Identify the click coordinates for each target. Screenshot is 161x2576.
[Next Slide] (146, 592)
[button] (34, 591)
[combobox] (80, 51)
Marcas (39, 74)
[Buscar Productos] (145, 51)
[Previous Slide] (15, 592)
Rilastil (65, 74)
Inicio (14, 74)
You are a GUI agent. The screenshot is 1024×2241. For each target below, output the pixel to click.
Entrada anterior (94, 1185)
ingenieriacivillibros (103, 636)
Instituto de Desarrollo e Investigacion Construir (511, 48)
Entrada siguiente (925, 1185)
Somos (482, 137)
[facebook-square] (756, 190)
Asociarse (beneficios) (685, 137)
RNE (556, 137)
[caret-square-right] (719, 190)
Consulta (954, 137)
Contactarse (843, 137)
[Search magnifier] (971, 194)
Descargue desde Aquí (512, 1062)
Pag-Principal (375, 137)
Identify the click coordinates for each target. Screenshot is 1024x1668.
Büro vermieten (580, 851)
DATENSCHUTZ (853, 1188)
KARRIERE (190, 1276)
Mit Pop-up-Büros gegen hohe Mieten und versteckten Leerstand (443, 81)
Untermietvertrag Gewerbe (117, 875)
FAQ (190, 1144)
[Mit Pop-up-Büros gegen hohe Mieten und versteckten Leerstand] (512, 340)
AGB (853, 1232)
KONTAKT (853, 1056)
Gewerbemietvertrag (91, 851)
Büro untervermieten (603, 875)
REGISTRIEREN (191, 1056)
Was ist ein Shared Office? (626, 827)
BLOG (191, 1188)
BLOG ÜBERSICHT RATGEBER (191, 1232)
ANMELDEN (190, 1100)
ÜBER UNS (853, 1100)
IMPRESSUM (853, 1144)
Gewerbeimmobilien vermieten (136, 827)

========================

Go through the material above and output exactly the lines from the one containing "Instituto de Desarrollo" through the one containing "[Search magnifier] (971, 194)".

**ANSWER SECTION**
Instituto de Desarrollo e Investigacion Construir (511, 48)
Entrada siguiente (925, 1185)
Somos (482, 137)
[facebook-square] (756, 190)
Asociarse (beneficios) (685, 137)
RNE (556, 137)
[caret-square-right] (719, 190)
Consulta (954, 137)
Contactarse (843, 137)
[Search magnifier] (971, 194)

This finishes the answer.